Conversar con Guillermo,
acompañados de una copa de vino tinto, era sin duda un gran placer.
Siempre con una historia en una mano y una broma en la otra, hacía de
una tarde cualquiera, una especial. De una amistad de dos, pasó a ser una de
tres pues, con soltura y naturalidad, mi amigo se convirtió en amigo de mi
esposo, quien llegó a conocer a mi “colega” a través de las historias que le
había escuchado y que yo le compartía.
La opinión de mi hija, al llamarlo “todo un caballero”, resultó cierta.
Su forma de hablar, contrastante con aquellas expresiones que “El Ñerito” usaba, eran algo que
disfrutaba y me hacía reír. Siempre informado y atento a gran diversidad de
temas, era quien abría el juego de la plática, así, como quien pone la primera
ficha en una partida dominó.
Fantasioso lector y gustoso de la historia, me recomendaba libros y
compartía sus críticas como quien sabe un poco más que los demás.

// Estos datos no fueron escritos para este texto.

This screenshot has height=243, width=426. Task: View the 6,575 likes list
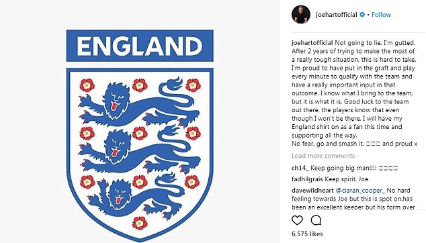[307, 234]
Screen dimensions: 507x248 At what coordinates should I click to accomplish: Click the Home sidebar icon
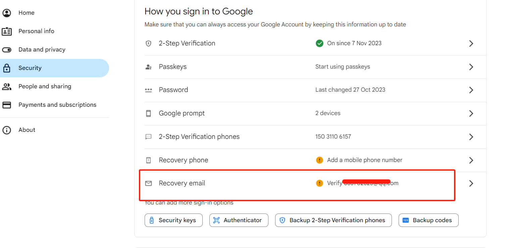(7, 13)
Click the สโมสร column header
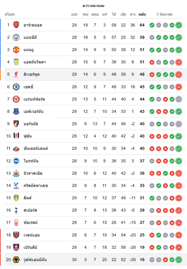Screen dimensions: 187x269 (10, 14)
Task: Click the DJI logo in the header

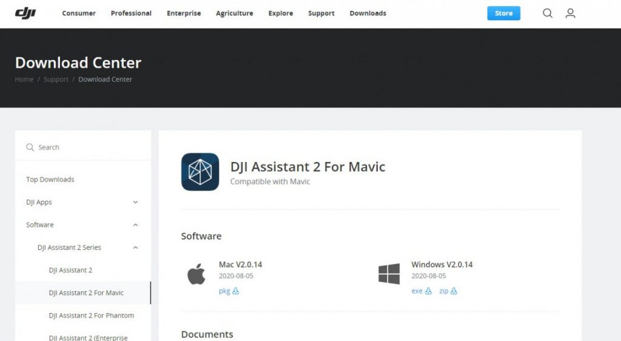Action: pyautogui.click(x=25, y=13)
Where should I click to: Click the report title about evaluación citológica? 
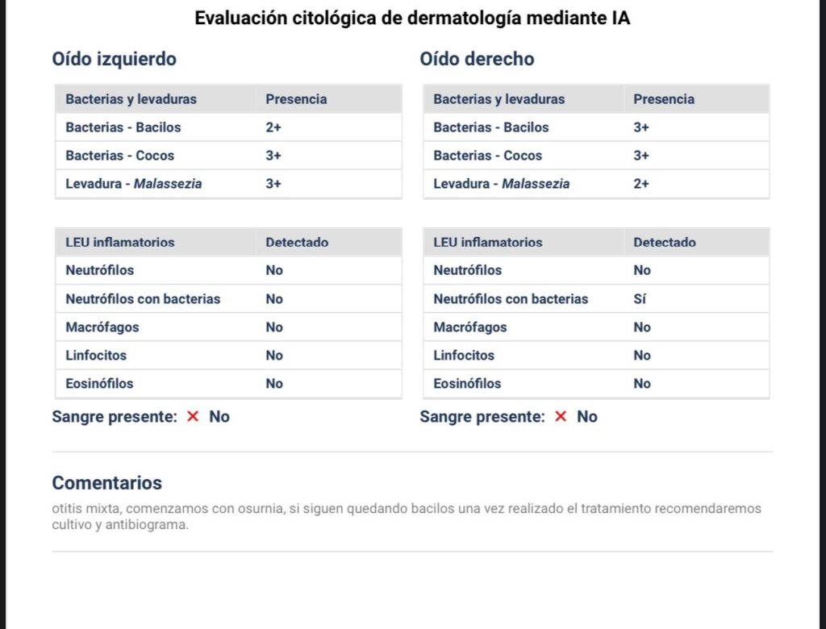point(412,19)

Fue por eso que, cuando me enteré de su escolaridad, no sólo me
sorprendí sino añadí un motivo de admiración por él. Como en muchas otras áreas
de su vida, levantándose, aunque fuera de puntitas para rebasar su
circunstancia, no le permitía, a lo que algunos llaman “destino”, que le
impusiera sus límites.
He escuchado de historias de gente que nace en la pobreza y se supera
hasta tener una vida acomodada; o aquellos que, no teniendo educación alguna,
encuentran un oficio y se convierten en gente respetable y de éxito. En el caso
de mi amigo, su biografía contiene un poquito de todo, pero yo recalcaría una
cualidad en especial: Su permanente deseo de aprender y experimentar cosas
nuevas.
Así, aunque su educación formal fue corta, se transformó en lo que
reconoceríamos como un hombre culto y educado; no dejándose limitar por la edad
ni por la excusa de no haber ido a una universidad, avanzó como un gran
autodidacta, puliendo su intelecto y haciéndose sensible a las bellezas más sofisticadas.
Por eso, ahora, cuando alguien justifica su ignorancia bajo la excusa
de falta de escuela, pienso en Guillermo
y sonrío, pensando, ¡si lo hubieras conocido!
P. D. Un mes, amigo, y sigo buscándote en mi pantalla pero, al
recordarte, las risas que me surgen en el corazón dan consuelo a mi tristeza.